■ **Work task**: In the entries below, which lines run from the one containing "Screenshot is 1484x2465." to the one containing "إدارة الأهلي (746, 2165)"? Copy exactly those lines, ends included, and no others.

■ **Provided information**:
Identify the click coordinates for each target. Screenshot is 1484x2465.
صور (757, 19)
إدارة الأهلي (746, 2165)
---
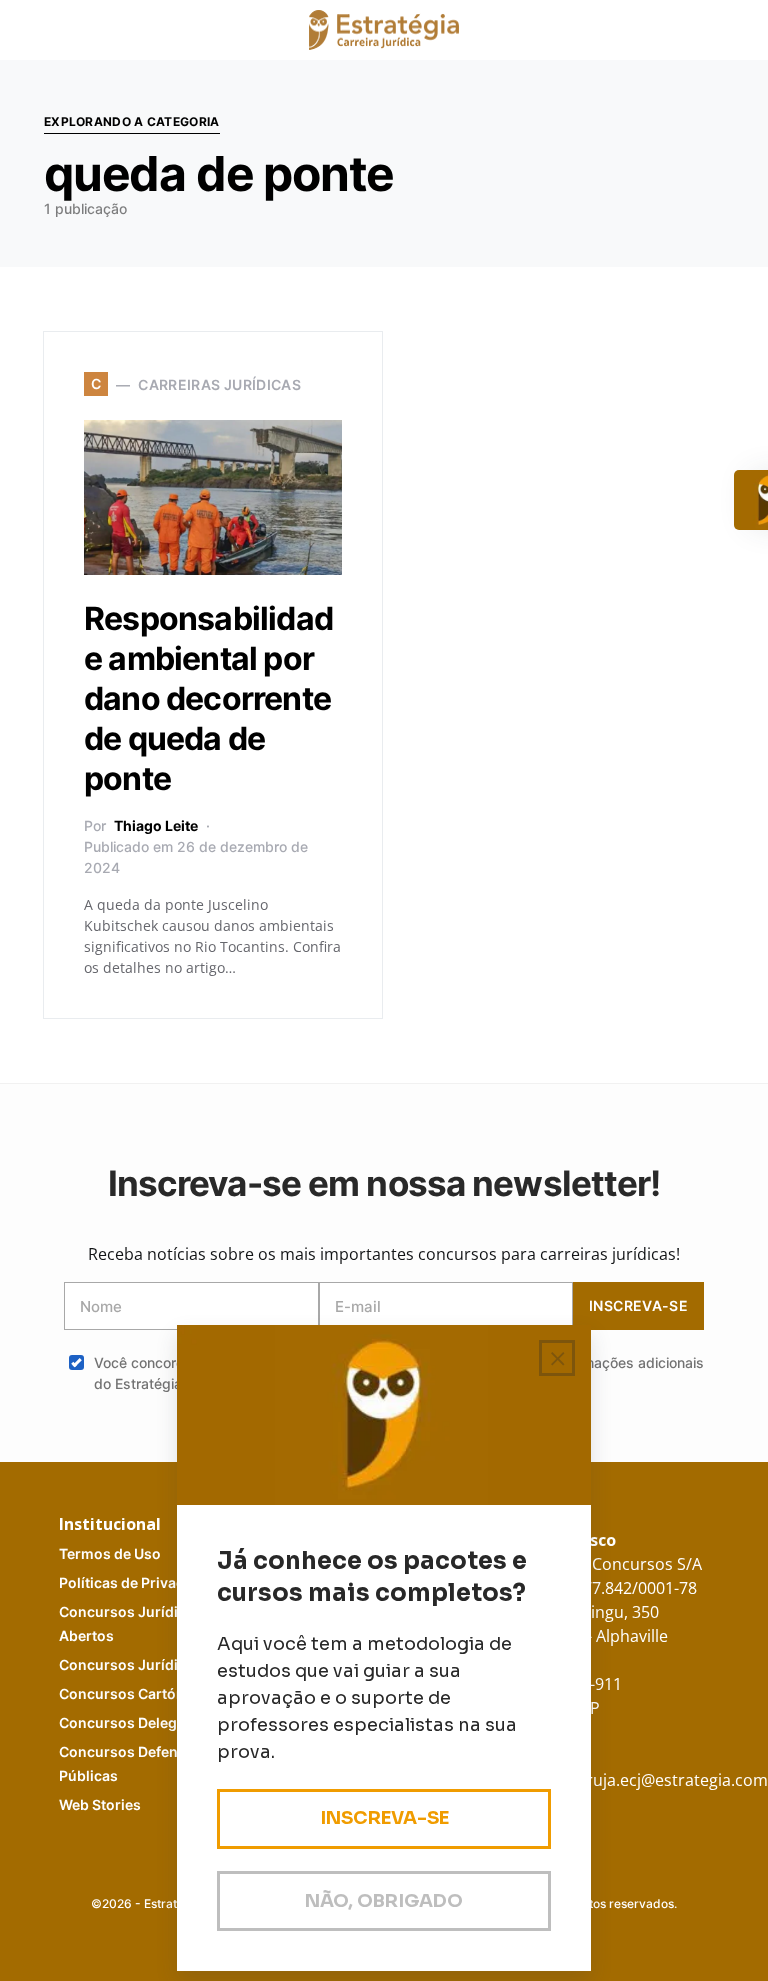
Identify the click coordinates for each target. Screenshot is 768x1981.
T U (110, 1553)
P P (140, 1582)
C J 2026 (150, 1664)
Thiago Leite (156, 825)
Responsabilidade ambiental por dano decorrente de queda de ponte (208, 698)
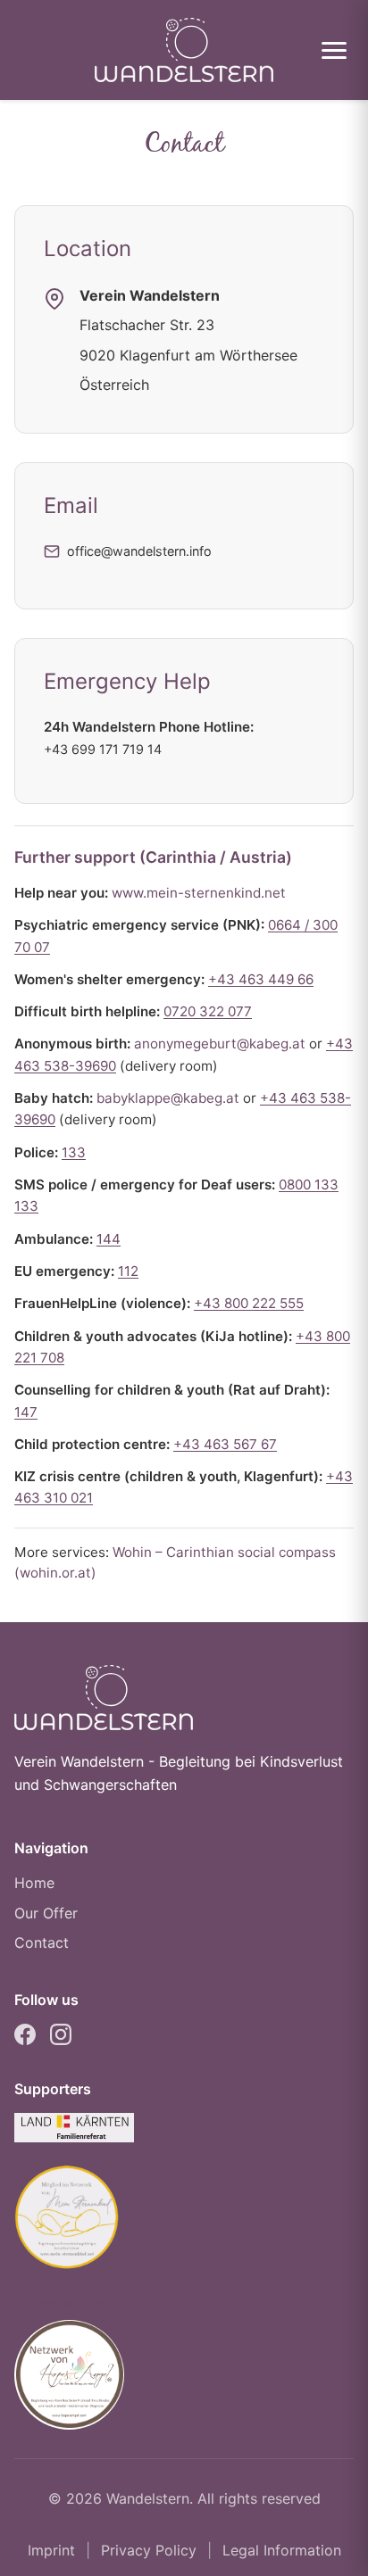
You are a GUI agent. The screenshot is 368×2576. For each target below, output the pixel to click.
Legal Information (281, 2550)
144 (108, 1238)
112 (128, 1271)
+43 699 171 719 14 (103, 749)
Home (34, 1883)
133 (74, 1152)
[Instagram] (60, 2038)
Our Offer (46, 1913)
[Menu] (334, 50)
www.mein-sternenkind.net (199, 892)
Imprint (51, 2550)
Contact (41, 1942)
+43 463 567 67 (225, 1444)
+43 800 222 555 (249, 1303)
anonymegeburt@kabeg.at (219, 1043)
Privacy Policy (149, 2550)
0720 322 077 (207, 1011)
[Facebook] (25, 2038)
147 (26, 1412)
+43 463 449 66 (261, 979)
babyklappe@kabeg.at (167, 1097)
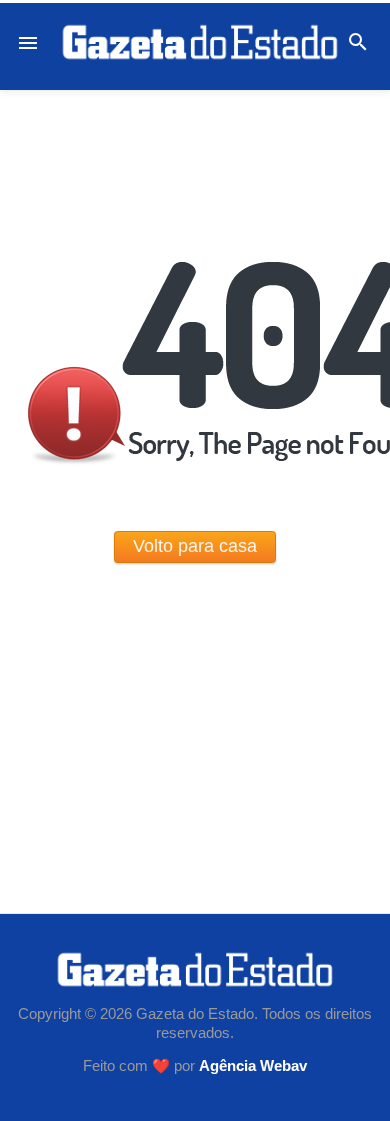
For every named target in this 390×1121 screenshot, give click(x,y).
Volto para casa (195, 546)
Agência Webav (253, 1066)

■ **Result below**:
Identify the click coordinates for each target. Screenshot is 1484x2465.
صور (757, 19)
إدارة الأهلي (746, 2165)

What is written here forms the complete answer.